What you will do — Set down every entry again exactly as it stands below.

*** Block opens ***

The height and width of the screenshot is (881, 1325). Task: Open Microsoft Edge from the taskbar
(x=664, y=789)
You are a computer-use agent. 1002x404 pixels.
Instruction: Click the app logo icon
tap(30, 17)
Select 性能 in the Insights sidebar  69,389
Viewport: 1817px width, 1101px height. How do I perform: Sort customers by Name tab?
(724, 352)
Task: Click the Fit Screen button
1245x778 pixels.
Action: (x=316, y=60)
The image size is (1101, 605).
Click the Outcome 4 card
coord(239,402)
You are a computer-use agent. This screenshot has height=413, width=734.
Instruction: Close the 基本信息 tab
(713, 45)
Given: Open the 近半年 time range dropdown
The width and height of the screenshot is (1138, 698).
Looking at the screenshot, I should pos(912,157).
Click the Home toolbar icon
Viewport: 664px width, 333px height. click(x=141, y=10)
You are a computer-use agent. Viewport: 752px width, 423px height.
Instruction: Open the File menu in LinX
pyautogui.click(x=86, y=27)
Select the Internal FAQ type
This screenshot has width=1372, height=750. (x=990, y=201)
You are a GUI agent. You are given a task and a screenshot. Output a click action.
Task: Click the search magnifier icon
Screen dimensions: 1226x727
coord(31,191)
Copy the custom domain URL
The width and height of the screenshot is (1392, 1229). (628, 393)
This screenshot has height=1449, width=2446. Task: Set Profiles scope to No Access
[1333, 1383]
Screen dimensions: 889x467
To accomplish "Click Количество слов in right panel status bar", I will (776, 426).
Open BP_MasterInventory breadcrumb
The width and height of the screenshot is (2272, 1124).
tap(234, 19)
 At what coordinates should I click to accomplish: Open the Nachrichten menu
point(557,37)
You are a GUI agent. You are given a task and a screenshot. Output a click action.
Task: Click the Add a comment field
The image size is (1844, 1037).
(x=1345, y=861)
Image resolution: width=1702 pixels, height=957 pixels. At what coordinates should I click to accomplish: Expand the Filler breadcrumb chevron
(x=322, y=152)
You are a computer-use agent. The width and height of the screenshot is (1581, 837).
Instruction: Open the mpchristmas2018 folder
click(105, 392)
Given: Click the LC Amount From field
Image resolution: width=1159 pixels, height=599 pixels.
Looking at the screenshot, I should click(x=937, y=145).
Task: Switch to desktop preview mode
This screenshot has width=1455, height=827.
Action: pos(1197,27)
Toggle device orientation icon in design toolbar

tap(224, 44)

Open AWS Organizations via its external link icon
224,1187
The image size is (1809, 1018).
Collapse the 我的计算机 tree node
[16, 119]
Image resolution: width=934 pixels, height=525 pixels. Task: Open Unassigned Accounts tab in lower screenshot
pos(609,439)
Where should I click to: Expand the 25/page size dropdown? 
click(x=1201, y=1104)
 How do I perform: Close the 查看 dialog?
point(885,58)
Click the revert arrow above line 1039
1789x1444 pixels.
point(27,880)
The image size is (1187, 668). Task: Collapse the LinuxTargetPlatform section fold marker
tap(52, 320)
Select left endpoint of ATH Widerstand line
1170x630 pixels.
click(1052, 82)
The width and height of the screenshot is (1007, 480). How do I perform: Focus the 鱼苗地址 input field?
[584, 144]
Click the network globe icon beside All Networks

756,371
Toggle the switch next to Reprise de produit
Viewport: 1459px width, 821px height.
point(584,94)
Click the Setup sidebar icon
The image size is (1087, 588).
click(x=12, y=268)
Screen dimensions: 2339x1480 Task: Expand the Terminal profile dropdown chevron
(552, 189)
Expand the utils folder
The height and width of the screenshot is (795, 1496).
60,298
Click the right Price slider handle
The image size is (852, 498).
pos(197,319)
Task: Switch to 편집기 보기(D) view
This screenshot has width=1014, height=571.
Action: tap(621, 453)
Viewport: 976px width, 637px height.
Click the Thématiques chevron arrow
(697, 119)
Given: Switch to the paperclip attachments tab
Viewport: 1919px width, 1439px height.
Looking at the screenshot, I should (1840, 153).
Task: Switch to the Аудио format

*** Block closes ***

Task response —
The height and width of the screenshot is (881, 1325). Task: Open Microsoft Edge from the taskbar
(x=664, y=789)
You are a computer-use agent. 1002x404 pixels.
Instruction: Click the app logo icon
tap(30, 17)
Select 性能 in the Insights sidebar  69,389
Viewport: 1817px width, 1101px height. How do I perform: Sort customers by Name tab?
(724, 352)
Task: Click the Fit Screen button
1245x778 pixels.
Action: (x=316, y=60)
The image size is (1101, 605).
Click the Outcome 4 card
coord(239,402)
You are a computer-use agent. This screenshot has height=413, width=734.
Instruction: Close the 基本信息 tab
(713, 45)
Given: Open the 近半年 time range dropdown
The width and height of the screenshot is (1138, 698).
Looking at the screenshot, I should pos(912,157).
Click the Home toolbar icon
Viewport: 664px width, 333px height. click(x=141, y=10)
You are a computer-use agent. Viewport: 752px width, 423px height.
Instruction: Open the File menu in LinX
pyautogui.click(x=86, y=27)
Select the Internal FAQ type
This screenshot has width=1372, height=750. (x=990, y=201)
You are a GUI agent. You are given a task and a screenshot. Output a click action.
Task: Click the search magnifier icon
Screen dimensions: 1226x727
coord(31,191)
Copy the custom domain URL
The width and height of the screenshot is (1392, 1229). (628, 393)
This screenshot has height=1449, width=2446. Task: Set Profiles scope to No Access
[1333, 1383]
Screen dimensions: 889x467
To accomplish "Click Количество слов in right panel status bar", I will (776, 426).
Open BP_MasterInventory breadcrumb
The width and height of the screenshot is (2272, 1124).
tap(234, 19)
 At what coordinates should I click to accomplish: Open the Nachrichten menu
point(557,37)
You are a GUI agent. You are given a task and a screenshot. Output a click action.
Task: Click the Add a comment field
The image size is (1844, 1037).
(x=1345, y=861)
Image resolution: width=1702 pixels, height=957 pixels. At what coordinates should I click to accomplish: Expand the Filler breadcrumb chevron
(x=322, y=152)
You are a computer-use agent. The width and height of the screenshot is (1581, 837).
Instruction: Open the mpchristmas2018 folder
click(105, 392)
Given: Click the LC Amount From field
Image resolution: width=1159 pixels, height=599 pixels.
Looking at the screenshot, I should click(x=937, y=145).
Task: Switch to desktop preview mode
This screenshot has width=1455, height=827.
Action: pos(1197,27)
Toggle device orientation icon in design toolbar

tap(224, 44)

Open AWS Organizations via its external link icon
224,1187
The image size is (1809, 1018).
Collapse the 我的计算机 tree node
[16, 119]
Image resolution: width=934 pixels, height=525 pixels. Task: Open Unassigned Accounts tab in lower screenshot
pos(609,439)
Where should I click to: Expand the 25/page size dropdown? 
click(x=1201, y=1104)
 How do I perform: Close the 查看 dialog?
point(885,58)
Click the revert arrow above line 1039
1789x1444 pixels.
point(27,880)
The image size is (1187, 668). Task: Collapse the LinuxTargetPlatform section fold marker
tap(52, 320)
Select left endpoint of ATH Widerstand line
1170x630 pixels.
click(1052, 82)
The width and height of the screenshot is (1007, 480). How do I perform: Focus the 鱼苗地址 input field?
[584, 144]
Click the network globe icon beside All Networks

756,371
Toggle the switch next to Reprise de produit
Viewport: 1459px width, 821px height.
point(584,94)
Click the Setup sidebar icon
The image size is (1087, 588).
click(x=12, y=268)
Screen dimensions: 2339x1480 Task: Expand the Terminal profile dropdown chevron
(552, 189)
Expand the utils folder
The height and width of the screenshot is (795, 1496).
60,298
Click the right Price slider handle
The image size is (852, 498).
pos(197,319)
Task: Switch to 편집기 보기(D) view
This screenshot has width=1014, height=571.
Action: tap(621, 453)
Viewport: 976px width, 637px height.
Click the Thématiques chevron arrow
(697, 119)
Given: Switch to the paperclip attachments tab
Viewport: 1919px width, 1439px height.
Looking at the screenshot, I should (1840, 153).
Task: Switch to the Аудио format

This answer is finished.